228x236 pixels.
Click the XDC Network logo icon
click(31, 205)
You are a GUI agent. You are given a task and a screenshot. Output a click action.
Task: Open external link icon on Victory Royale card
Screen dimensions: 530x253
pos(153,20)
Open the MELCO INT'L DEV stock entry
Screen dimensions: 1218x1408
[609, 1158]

● ● ● ●

§ WHAT TO PRODUCE:
Take every line from the one containing "Click the XDC Network logo icon" to the end of the listing and output it exactly, with nothing else.

§ SOLVED PROBLEM:
Click the XDC Network logo icon
click(31, 205)
You are a GUI agent. You are given a task and a screenshot. Output a click action.
Task: Open external link icon on Victory Royale card
Screen dimensions: 530x253
pos(153,20)
Open the MELCO INT'L DEV stock entry
Screen dimensions: 1218x1408
[609, 1158]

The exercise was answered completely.